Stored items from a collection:
┄┄┄┄┄┄┄┄┄┄┄┄┄┄┄┄┄┄┄┄

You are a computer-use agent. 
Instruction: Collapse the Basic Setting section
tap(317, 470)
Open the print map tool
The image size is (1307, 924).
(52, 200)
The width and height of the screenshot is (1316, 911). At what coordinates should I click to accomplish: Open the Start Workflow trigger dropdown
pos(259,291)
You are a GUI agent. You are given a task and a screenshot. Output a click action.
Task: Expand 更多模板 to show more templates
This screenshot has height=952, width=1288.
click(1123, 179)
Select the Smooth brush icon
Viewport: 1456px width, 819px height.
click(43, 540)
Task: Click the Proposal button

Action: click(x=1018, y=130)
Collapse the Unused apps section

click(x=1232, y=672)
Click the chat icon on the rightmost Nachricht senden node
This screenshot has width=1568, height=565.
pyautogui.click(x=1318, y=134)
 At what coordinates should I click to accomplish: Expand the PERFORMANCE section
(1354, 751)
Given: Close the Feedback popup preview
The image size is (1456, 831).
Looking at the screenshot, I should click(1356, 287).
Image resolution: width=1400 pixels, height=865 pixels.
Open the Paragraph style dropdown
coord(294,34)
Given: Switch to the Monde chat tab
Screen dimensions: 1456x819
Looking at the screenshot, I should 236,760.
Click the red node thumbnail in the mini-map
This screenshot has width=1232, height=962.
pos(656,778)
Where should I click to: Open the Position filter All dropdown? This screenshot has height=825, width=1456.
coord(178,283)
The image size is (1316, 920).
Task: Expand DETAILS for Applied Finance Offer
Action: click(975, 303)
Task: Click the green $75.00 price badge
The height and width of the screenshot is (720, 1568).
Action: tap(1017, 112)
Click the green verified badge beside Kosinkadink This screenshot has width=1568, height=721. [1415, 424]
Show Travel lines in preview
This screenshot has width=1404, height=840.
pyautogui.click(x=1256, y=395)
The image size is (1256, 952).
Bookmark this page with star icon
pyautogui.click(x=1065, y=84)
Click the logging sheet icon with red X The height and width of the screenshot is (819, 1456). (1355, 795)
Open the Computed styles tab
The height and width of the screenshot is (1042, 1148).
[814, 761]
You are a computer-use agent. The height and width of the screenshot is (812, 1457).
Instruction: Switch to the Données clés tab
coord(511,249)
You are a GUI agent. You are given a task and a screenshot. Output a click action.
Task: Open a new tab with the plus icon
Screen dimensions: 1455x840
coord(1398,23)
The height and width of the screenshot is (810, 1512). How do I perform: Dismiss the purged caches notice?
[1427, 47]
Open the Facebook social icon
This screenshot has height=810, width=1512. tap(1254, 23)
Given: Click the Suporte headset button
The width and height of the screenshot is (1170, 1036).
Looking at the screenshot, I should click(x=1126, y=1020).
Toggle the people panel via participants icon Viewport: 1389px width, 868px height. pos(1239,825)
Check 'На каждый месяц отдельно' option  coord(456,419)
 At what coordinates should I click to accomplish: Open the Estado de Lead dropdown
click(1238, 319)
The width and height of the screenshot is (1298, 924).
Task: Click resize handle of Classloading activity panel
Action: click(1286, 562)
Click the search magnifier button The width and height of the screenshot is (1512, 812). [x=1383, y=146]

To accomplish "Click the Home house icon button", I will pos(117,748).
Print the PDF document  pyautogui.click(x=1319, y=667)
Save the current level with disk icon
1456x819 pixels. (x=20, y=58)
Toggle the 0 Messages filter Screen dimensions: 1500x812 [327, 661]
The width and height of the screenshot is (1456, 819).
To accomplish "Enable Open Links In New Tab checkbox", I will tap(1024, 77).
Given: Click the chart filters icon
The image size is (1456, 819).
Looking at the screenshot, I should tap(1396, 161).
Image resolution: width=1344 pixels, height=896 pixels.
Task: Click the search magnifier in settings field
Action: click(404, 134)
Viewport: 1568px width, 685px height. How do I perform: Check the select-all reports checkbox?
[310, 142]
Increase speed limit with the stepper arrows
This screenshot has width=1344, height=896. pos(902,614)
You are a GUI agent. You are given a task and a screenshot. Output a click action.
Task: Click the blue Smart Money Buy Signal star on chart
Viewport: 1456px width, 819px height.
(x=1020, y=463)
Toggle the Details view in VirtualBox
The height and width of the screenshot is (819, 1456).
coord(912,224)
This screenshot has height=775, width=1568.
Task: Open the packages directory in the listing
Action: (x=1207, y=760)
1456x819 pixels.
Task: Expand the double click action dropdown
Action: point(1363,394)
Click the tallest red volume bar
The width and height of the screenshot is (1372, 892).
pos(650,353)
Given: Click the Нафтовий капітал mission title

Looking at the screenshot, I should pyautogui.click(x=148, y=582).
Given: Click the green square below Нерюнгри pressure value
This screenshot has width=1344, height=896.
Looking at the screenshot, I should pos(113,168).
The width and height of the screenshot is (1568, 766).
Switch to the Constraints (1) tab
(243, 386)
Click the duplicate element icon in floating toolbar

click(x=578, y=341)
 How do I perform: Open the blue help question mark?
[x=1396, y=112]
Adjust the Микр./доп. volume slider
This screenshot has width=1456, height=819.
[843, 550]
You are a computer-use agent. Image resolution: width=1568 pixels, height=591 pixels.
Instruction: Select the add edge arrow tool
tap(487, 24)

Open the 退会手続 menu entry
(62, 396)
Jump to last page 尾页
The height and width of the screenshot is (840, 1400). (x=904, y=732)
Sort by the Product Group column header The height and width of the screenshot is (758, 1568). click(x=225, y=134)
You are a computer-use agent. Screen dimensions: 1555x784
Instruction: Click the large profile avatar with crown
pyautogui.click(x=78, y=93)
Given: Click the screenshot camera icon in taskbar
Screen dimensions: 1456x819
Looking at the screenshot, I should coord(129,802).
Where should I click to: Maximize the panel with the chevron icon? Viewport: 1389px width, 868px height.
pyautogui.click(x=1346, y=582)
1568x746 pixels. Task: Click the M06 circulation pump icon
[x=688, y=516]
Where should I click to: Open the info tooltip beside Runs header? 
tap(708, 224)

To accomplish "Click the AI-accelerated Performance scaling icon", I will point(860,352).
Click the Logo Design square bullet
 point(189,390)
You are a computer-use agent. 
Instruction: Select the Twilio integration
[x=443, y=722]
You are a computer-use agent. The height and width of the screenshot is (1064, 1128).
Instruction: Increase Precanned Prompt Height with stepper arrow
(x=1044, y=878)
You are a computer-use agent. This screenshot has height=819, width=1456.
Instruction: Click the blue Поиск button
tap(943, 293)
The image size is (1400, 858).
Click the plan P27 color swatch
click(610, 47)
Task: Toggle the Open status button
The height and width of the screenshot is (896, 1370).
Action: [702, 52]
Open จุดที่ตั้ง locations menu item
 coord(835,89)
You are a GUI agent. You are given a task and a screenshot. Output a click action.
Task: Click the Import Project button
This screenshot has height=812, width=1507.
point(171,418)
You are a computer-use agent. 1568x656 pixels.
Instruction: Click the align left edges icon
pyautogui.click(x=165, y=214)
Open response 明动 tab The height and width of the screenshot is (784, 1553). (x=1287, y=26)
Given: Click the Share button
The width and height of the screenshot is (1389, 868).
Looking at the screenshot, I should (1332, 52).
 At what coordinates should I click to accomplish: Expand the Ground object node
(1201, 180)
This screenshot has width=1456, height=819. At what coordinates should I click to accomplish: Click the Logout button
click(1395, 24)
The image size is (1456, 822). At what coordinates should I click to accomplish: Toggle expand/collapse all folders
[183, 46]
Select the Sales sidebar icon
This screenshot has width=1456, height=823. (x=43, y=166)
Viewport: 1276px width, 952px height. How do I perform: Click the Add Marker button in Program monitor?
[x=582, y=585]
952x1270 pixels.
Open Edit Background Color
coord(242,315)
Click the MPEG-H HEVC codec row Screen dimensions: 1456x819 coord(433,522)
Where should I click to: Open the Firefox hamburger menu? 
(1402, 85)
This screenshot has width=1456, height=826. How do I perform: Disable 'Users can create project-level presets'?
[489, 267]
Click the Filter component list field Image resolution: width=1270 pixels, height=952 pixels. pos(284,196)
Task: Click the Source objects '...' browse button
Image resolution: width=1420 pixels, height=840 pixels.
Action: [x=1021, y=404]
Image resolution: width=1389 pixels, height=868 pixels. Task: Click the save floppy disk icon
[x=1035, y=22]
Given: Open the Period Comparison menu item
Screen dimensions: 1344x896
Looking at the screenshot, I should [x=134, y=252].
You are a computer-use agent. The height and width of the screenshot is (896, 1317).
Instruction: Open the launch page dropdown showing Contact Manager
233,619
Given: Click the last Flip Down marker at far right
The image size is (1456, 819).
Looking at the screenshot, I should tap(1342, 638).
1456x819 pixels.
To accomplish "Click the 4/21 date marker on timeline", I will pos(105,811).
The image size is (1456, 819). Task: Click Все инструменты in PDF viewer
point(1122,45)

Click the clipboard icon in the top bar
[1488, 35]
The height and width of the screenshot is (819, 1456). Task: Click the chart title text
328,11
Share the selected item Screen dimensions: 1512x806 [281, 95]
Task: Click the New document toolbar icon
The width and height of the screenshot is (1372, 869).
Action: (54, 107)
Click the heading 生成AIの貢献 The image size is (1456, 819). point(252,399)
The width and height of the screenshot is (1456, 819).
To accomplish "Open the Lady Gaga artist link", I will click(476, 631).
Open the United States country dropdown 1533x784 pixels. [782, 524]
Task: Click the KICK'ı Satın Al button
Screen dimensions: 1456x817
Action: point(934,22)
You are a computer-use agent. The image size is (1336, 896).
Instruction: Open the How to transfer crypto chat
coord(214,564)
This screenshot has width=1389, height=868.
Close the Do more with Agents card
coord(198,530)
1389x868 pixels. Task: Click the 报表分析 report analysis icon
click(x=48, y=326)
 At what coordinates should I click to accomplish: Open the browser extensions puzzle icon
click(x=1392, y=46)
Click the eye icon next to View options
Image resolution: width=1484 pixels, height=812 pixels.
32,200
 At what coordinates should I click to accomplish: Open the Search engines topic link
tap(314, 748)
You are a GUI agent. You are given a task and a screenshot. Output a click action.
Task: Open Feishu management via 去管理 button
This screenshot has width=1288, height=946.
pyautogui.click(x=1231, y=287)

┄┄┄┄┄┄┄┄┄┄┄┄┄┄┄┄┄┄┄┄

TASK REQUIREMENTS –
All lines above between those holding "Collapse the Unused apps section" and "Click the red node thumbnail in the mini-map", inclusive, must be set down unchanged, and no other line may be included.

RESULT OF THIS EXERCISE –
Collapse the Unused apps section

click(x=1232, y=672)
Click the chat icon on the rightmost Nachricht senden node
This screenshot has width=1568, height=565.
pyautogui.click(x=1318, y=134)
 At what coordinates should I click to accomplish: Expand the PERFORMANCE section
(1354, 751)
Given: Close the Feedback popup preview
The image size is (1456, 831).
Looking at the screenshot, I should click(1356, 287).
Image resolution: width=1400 pixels, height=865 pixels.
Open the Paragraph style dropdown
coord(294,34)
Given: Switch to the Monde chat tab
Screen dimensions: 1456x819
Looking at the screenshot, I should 236,760.
Click the red node thumbnail in the mini-map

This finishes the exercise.